夢の原点

   添田天駿

   「友達から、おまえは日本人だよ…と言われたよ、お母さん、どうして?」

これは、私が母と兄と中国の武漢に住んで、幼稚園に通っていた時の出来事。

困惑している私の顔を見て、母は、こう言った、「あなたは、生まれた国が日本だから…」

中国人の母は、自分の祖国の文化を覚えてもらうために、幼い私と兄を中国へ連れ、普通の中国人と同じように、中国の幼稚園を通わせ、周りの子供達と馴染ませるために、私に日本人であることを一度も口にしなかった。

小学校の終り頃日本に戻った私は、一見ほかの日本人の子供たちと同じく、学校生活を始まり、仲間を作り、勉強や部活に励んでいた。しかし、自分の中では、周囲の仲間との違いを少し感じた。何故なら、心の底には、いつももう一つの祖国―中国の面影があったからだ。

日本で家族と静かにお正月を過ごす時、何故か、いつも中国の旧正月に仲間たちと一斉に花火や爆竹で賑わうことを思い出す。真冬の中、胸は熱くなる…あの頃、周りの仲間と同じく、極当たり前のことのように思っていたのに、いまになって、何故か、あの頃より、中国の節分、伝統と深い人情を切に思うようになり、恋しくなってきた。

20113月、日本で死傷者数万人となる東日本大震災があった。私は、様々な募金活動にふれる時、何故か、いつも中国の四川大地震のことを思い出す。あの頃、私は七歳、ちょっと中国の小学校を通っていたので、震災後、学校の募金活動にすぐ参加し、クラスメイト達と一緒に、真っ赤な「四川大地震救災」の旗を挙げて、武漢市の中心部にある、最も賑わう商店街で、募金箱を持って走り回った。

「良い子、良い子、よく頑張っているね」

買い物で賑わう大勢の人から、ひとりのおばあちゃんがやってきて、小さな両手で抱っこしている私の募金箱に、数枚の百元札を入れながら、微笑んで私の頭を撫でてくれた。そのおばあちゃんは、私は日本人であることを当然知らなかった。私は、惜しまずにお金を差出したおばあちゃんに感謝すべきなのに、返って励ましの褒め言葉を頂いたことに、胸がいっぱいとなり、十数億人の間、愛情を一人から一人へ伝わっていくこの雄大な中国大陸に、感動を覚えた。

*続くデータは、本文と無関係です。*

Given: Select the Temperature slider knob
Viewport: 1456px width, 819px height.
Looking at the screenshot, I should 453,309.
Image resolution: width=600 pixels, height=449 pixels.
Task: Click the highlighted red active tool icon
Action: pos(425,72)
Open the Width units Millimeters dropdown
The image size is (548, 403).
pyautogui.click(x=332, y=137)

母の思う以上に、母の祖国の中国は、私の歩みの原点となった。

しかし、私に影響を与えたのは母だけではない。私の成長に連れ、日本グローバル事業展開のため、世界中に飛び回って多忙の父親との交わりも自然に増えてきた。電機メーカーに務める父は、中学生になった私と兄を良く科学技術館や展示会などへ連れて行き、日本の先端技術に触れる機会を与えてくれた。そこで、私は、製造や介護などのロボットに魅了され、ロボット開発の夢を持つようになった。

夢を語る私に、「いまの時代はグローバル時代だ、最先端の技術を学ぼうとしたら、アメリカへ行って来い!」と、父の一言に、私は昨年、日本高校の交換留学生の一人として、アメリカを訪れ、そこで一年を過ごした。

そして、交換留学先のアメリカでロボット大会に優勝した時、こんな質問がされた。

「将来の夢は、何ですか?」

「最先端のロボットをつくって、中国、日本、世界中の救済活動に使いたい」と答えるたびに、中国の原点に回帰したような気がする。あの募金箱を抱いた小さな男の子の頭を撫でてくれたおばあちゃんの微笑みは、目の前に浮かんできて、胸が熱くなる。中国大陸に覚えたその感動を、私が創ったロボットを通して、日本、そして世界へ伝えていきたい。

「あなたは、なに人ですか?」

「アジア人です」―私のいつもの答えだった。

この遠くの国から、生れた日本と、幼い心に深い人情を注いでくれた中国は、一つの故郷に見えたのだ。